It is preferred that the grid connection power conversion device further comprises: a commercial voltage phase angle detection circuitry configured to detect a phase angle of the commercial system voltage; and a phase angle adjustment circuitry configured to adjust a phase angle of the output voltage from the inverter to allow a phase difference between the phase angle of the output voltage from the inverter and the phase angle of the commercial system voltage detected by the commercial voltage phase angle detection circuitry to have a value within a predetermined range, wherein the start-up control circuitry controls the grid connection power conversion device so that after the phase angle adjustment circuitry adjusts the phase angle of the output voltage from the inverter, after the start-up of the grid connection power conversion device, so as to allow the phase difference to have a value within a predetermined range, the start-up control circuitry connects the inverter to the commercial power system to start the grid-connected operation.

In the grid connection power conversion device, it is preferred that the phase angle adjustment circuitry adjusts the phase angle of the output voltage from the inverter to allow the phase difference to have a certain value, therein the grid connection power conversion device further comprises: a grid connection switch for switching the connection of the distributed power supply to the commercial power system between a connected state and a disconnected state; an output voltage phase angle detection circuitry configured to detect the phase angle of the output voltage from the inverter; and a disconnection/welding detection circuitry configured to detect disconnection of the grid connection switch, before starting the grid-connected operation, based on the phase difference as detected between the phase angle detected by the output voltage phase angle detection circuitry and the phase angle detected by the commercial voltage phase angle detection circuitry when switching the grid connection switch to the connected state, and also configured to detect welding of the grid connection switch, before starting the grid-connected operation, based on the phase difference as detected when switching the grid connection switch to the disconnected state.

The grid connection power conversion device can be designed so that the start-up control circuitry performs an isolated operation control immediately after the start-up of the grid connection power conversion device, therein in the isolated operation control, the amplitude adjustment circuitry adjusts the amplitude of the output voltage from the inverter to match the amplitude of the commercial system voltage detected by the commercial voltage amplitude detection circuitry.

In the grid connection power conversion device, it is preferred that the amplitude adjustment circuitry increases the amplitude of the output voltage from the inverter stepwise from an isolated system voltage output from the grid connection power conversion device in the isolated operation or from 0 to adjust the amplitude of the output voltage from the inverter to match the amplitude of the commercial system voltage detected by the commercial voltage amplitude detection circuitry.

In the grid connection power conversion device, it is preferred that each of the commercial voltage phase angle detection circuitry and the output voltage phase angle detection circuitry is a PLL circuitry.

According to a second aspect of the present invention, the above object is achieved by a start-up control method for a grid connection power conversion device having isolated operation function which is provided for connecting a distributed power supply, whose output power is stored in a power storage device, to a commercial power system, and which comprises: an inverter for converting DC power based on power input from at least one of the distributed power supply and the power storage device to AC power; and a capacitor connected between the inverter and the commercial power system, the start-up control method comprising the steps of: increasing an amplitude of an output voltage from the inverter stepwise from a given value, after start-up of the grid connection power conversion device, to adjust the amplitude of the output voltage from the inverter to match an amplitude of a commercial system voltage; and thereafter connecting the inverter to the commercial power system to start grid-connected operation.

While the novel features of the present invention are set forth in the appended claims, the present invention will be better understood from the following detailed description taken in conjunction with the drawings.

BRIEF DESCRIPTION OF THE DRAWINGS

The present invention will be described hereinafter with reference to the annexed drawings.

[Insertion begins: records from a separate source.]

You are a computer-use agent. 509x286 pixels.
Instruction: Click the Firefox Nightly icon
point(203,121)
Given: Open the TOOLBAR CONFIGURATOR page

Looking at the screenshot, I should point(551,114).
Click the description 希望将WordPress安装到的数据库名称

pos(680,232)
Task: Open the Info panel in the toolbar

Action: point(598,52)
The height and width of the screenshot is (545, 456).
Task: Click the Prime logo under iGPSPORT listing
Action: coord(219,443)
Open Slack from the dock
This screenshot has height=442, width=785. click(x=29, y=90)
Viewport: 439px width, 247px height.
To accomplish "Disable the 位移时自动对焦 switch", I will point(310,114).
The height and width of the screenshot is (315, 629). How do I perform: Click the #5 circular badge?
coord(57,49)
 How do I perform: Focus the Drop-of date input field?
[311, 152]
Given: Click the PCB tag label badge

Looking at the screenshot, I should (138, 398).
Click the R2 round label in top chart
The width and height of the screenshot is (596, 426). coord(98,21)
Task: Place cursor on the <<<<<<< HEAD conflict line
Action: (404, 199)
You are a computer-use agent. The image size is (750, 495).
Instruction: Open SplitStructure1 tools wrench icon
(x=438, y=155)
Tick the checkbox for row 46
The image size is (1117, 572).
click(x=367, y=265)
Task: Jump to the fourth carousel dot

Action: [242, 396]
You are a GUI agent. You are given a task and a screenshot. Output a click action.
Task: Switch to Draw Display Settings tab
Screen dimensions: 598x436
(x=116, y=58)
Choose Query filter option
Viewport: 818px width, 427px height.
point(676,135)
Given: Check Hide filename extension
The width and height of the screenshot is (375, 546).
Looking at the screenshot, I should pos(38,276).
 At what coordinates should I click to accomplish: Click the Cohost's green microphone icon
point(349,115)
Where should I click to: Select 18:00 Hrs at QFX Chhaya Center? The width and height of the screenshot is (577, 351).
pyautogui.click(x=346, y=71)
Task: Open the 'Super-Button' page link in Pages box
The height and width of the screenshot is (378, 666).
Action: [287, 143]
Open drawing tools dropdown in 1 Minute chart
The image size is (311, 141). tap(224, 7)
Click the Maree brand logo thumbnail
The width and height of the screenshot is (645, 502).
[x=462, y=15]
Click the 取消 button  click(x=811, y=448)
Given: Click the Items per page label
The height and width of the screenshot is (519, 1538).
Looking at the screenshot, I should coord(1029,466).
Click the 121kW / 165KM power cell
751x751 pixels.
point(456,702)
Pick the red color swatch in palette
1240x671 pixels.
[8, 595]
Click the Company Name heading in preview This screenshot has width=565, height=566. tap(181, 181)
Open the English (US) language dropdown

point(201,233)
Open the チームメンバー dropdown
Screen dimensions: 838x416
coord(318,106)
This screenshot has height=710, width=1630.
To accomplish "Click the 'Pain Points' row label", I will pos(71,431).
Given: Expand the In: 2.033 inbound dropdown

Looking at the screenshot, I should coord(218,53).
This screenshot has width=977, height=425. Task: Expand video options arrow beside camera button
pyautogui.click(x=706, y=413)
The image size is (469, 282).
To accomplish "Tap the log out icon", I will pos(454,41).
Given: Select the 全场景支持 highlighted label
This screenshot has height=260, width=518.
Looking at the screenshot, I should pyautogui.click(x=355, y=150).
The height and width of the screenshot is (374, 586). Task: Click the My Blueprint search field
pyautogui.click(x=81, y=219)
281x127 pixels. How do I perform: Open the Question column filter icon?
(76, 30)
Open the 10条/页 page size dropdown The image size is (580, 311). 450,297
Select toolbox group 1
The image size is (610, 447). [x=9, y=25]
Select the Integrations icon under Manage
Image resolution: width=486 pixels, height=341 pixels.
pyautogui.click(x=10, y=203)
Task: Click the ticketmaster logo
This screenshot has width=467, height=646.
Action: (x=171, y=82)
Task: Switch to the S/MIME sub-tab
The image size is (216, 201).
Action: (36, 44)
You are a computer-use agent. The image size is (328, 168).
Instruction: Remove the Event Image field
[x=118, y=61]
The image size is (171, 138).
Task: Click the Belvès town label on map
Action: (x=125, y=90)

It is to be noted that the drawings are shown for the purpose of illustrating the technical concepts of the present invention or embodiments thereof, wherein:

FIG. 1 is a schematic circuit diagram, partially in block form, showing an outline of a hybrid power generation and storage system according to an exemplary embodiment of the present invention;

FIG. 2 is a schematic block diagram showing an outline of control of a control circuitry to control a DC/AC inverter in the hybrid power generation and storage system;

FIG. 3 is a schematic block diagram showing an amplitude and phase adjustment control of an output voltage from the inverter, which the hybrid power generation and storage system performs in an isolated operation control after (immediately after) its start-up;

FIG. 4A is a schematic block diagram showing an outline of the PLL circuitry of FIG. 1, while FIG. 4B is a schematic block diagram showing control of the PLL circuitry;

FIG. 5 is a flow chart of a control process of the hybrid power generation and storage system at its start-up;

FIG. 6 is a schematic chart showing an on/off switching of grid connection relays of the hybrid power generation and storage system in a disconnection/welding detection process of each grid connection relay;

FIG. 7 is a graph showing results of an experiment conducted at start-up of the hybrid power generation and storage system with one of the grid connection relays welded; and

FIG. 8 is a flow chart of a control process of a hybrid power generation and storage system according to Modified Example 1 of the present invention at its start-up.

DETAILED DESCRIPTION OF THE INVENTION

Hereinafter, a grid connection power conversion device and a start-up control method for the grid connection power conversion device according to an exemplary embodiment of the present invention will be described with reference to the drawings. The present embodiment shows an example where the claimed grid connection power conversion device is a hybrid power generation and storage system formed by a combination of a solar photovoltaic power generation system and a power storage device. FIG. 1 is a schematic circuit diagram, partially in block form, showing an outline of a hybrid power generation and storage system 1 according to the exemplary embodiment. The hybrid power generation and storage system 1 is a combination of a so-called power conditioner with a solar photovoltaic cell 2a as a distributed power supply and a power storage device 2b to store power output from the solar cell 2a, in which the solar cell 2a can be connected (grid-connected) to a commercial power system (commercial power grid) 3. The hybrid power generation and storage system 1 has an isolated operation function to supply AC power to a specific load device R_load during power outage.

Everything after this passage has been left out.